# MATERIAL TO PROCESS
━━━━━━━━━━━━━━━━━━━━
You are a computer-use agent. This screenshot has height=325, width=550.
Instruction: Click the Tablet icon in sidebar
━━━━━━━━━━━━━━━━━━━━
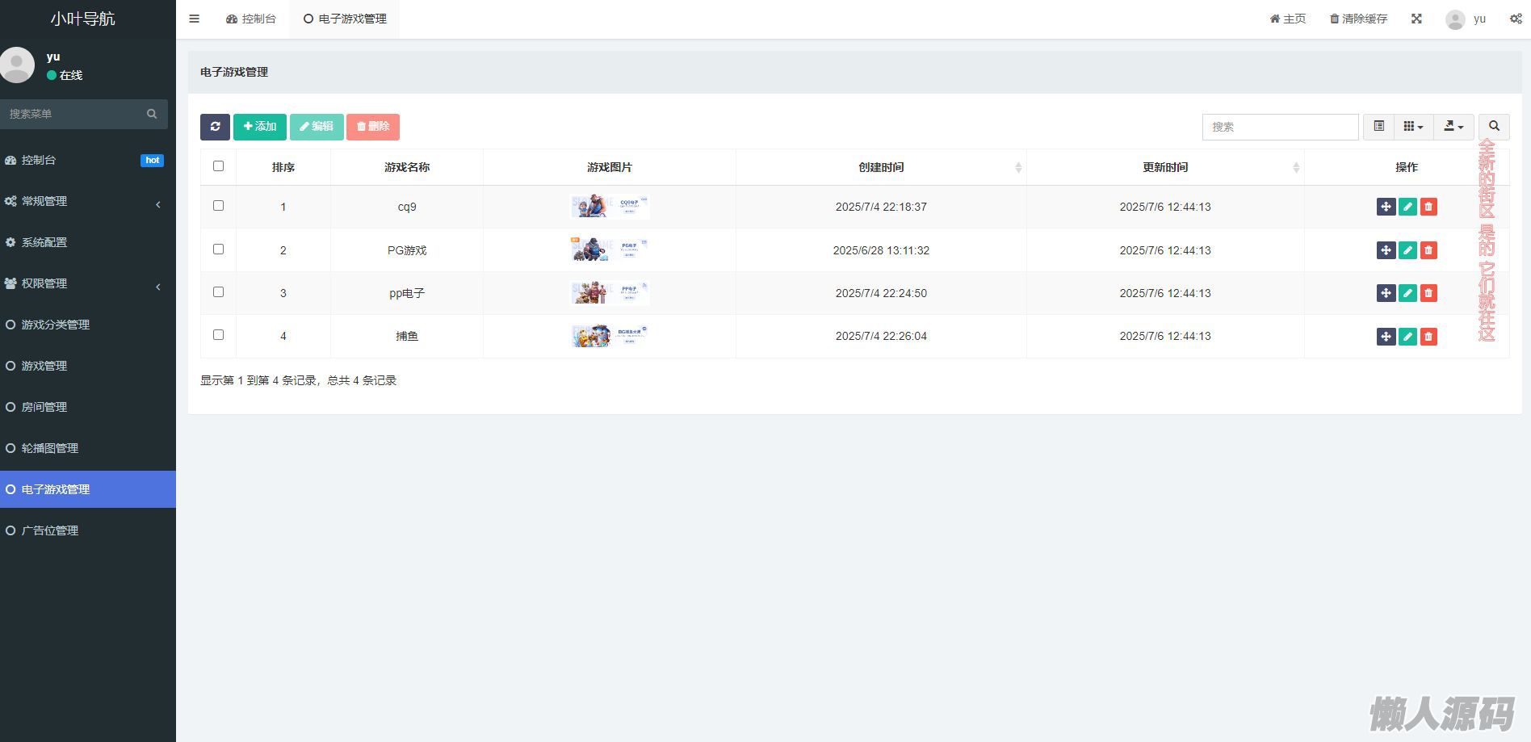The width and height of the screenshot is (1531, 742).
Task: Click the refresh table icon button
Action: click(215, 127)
━━━━━━━━━━━━━━━━━━━━
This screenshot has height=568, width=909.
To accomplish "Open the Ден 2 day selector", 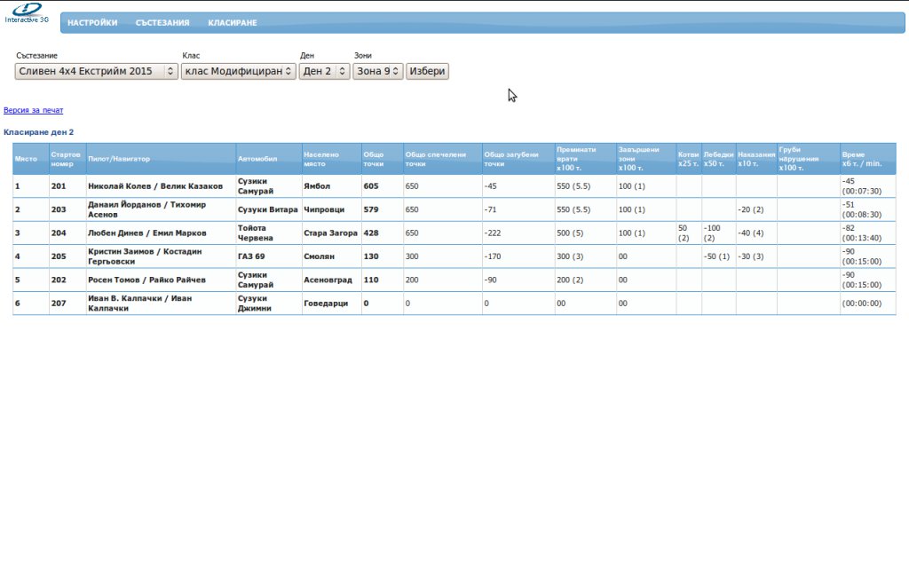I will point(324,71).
━━━━━━━━━━━━━━━━━━━━
# ACTION ITEM
Of the lines above, output exactly those from the line bearing "You are a computer-use" through the line bearing "Instruction: Click the Tablet icon in sidebar", inclusive.

# SOLUTION TO THIS TASK
You are a computer-use agent. This screenshot has height=325, width=550.
Instruction: Click the Tablet icon in sidebar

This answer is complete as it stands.